TAREFAS A REALIZAR:
[a] Responda, com base no texto sobre a Revolução Francesa, às seguintes perguntas:
(i) Em que data os parisienses tomaram a prisão da Bastilha?
(ii) Que princípio maquiavélico passaria a aplicar-se depois de destruídos os alicerces cristãos do edifício social?
(iii) Que séculos foram dominados pelas teorias de alguns pensadores?
[b] Apresente a continuação do texto sobre a Revolução Francesa, começando logo após a última frase mostrada.

TEXTO FORNECIDO:
---+---
A 14 de Julho de 1789, os parisienses tomaram a prisão da Bastilha, desencadeando profundas mudanças no governo francês e no mundo ocidental. Pela Declaração de Direitos do Homem e do Cidadão, foi reivindicada a condição de cidadãos aos franceses, jamais súbditos, mas livres. Em nome da Liberdade, Igualdade e Fraternidade, muitas cabeças rolaram, até ao final do século XVIII, na Europa.
As ideias iluministas exaltaram a razão autónoma ao nível de uma deusa, uma espécie de militante feminista que se tinha libertado de Deus e dos seus imperativos éticos e morais. Os seus precursores sonhavam com uma liberdade desmedida, ausente de consequências, provocantemente perigosa e resvalante, mas essencial para perseguir a Igreja Católica, considerada um obstáculo à inteligibilidade do destino do Homem.
Destruídos os alicerces cristãos do edifício social, nada impediria a aplicação do princípio maquiavélico “não poupar meios para atingir os fins”. Deixaria de haver limites ao mal, passaria a ser louvável ou permissível qualquer atrocidade, na certeza de que seria por uma intenção louvável.
O amor ao saber ou Filosofia, foi cedendo o lugar a teorias de alguns pensadores que dominaram os séculos XVIII, XIX e XX, impregnadas de um ateísmo militante, com laivos de marxismo, existencialismo e nihilismo.
---+---
DADOS FORNECIDOS:
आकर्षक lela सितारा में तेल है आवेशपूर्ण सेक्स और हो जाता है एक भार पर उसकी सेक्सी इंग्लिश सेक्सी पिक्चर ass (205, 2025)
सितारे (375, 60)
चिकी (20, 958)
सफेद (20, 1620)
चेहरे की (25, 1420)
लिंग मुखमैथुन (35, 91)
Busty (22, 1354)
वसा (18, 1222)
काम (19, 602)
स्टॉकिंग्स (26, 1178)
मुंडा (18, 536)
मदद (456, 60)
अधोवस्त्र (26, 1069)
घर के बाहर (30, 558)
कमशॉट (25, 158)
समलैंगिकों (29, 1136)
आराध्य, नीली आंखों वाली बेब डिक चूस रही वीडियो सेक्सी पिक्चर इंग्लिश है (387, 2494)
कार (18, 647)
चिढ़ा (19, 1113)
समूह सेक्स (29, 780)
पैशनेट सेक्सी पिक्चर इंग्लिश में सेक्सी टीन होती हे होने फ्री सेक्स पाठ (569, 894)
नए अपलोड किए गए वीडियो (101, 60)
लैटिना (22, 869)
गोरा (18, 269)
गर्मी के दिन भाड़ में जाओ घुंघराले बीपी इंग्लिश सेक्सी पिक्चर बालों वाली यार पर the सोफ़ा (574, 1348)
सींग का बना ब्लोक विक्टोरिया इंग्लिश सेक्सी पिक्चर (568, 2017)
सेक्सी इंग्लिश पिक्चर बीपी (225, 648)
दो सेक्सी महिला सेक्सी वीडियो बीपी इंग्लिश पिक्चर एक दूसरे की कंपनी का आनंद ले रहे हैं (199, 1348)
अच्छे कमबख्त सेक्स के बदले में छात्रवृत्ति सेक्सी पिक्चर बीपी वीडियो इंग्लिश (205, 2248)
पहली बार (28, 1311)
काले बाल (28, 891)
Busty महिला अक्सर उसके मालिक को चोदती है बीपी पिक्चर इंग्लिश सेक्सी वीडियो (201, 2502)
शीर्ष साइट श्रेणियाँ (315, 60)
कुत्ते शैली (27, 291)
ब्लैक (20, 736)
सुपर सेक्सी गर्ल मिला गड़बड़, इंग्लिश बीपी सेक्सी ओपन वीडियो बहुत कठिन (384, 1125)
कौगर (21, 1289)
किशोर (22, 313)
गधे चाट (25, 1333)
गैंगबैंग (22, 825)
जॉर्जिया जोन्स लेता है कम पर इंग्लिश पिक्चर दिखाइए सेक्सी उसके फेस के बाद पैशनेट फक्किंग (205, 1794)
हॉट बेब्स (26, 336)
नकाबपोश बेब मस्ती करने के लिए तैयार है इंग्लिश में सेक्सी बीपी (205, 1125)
---+---
RESPOSTAS DADAS:
[a]
(i) A 14 de julho de 1789.
(ii) O princípio "não poupar meios para atingir os fins".
(iii) Os séculos XVIII, XIX e XX.

[b]
As Ideias dirigem o mundo, ainda que o mundo o ignore. Não é a Ideia em si, abstracta, produzida no espírito de Homens com o gosto pelo pensar, com o prazer de saber e a paixão de alcançar a Verdade, mas o aproveitamento que de algumas se faz, em contextos políticos, culturais, sociais e ideológicos.
As muitas crises que nos vão assolando são consequência destas absurdas fugas de sentido da vida. As distorções perpetuadas em alguns países de cariz laico, ou mesmo anticlerical, são fruto de gerações de filósofos que não só mataram Deus, como o querem afastado do Mundo e dos Homens, sabendo que o ser humano sem a referência ao Criador coisifica-se, aliena-se e torna-se fácil de ser manipulado.
A perda do transcendente provoca o desmoronamento dos valores morais. Será que a liberdade, a igualdade e a fraternidade encontram a mesma dimensão num horizonte onde prevalece o nihilismo, em que o homem é a medida de todas as coisas e ao mesmo tempo um desenraizado individualista, egoísta e consumista?
Os direitos do homem num mundo ausente de referências tornam-se uma ideologia estranha e perigosa, onde o absurdo impera e o sentido de vida é vago, inconsistente e carente de esperança. Sem perspectiva de vida eterna, a morte limita a nossa existência, encerra-nos num tempo fechado onde nada existe fora dele.
Num antropocentrismo exagerado e exacerbado, o homem é tudo e nada ao mesmo tempo. Anulando o Criador, aniquila a criatura, redu-la ao ínfimo duma consciência dolorosa cercada numa solidão sem luz, sem dimensão e sem hipótese de se libertar da amarra existencial.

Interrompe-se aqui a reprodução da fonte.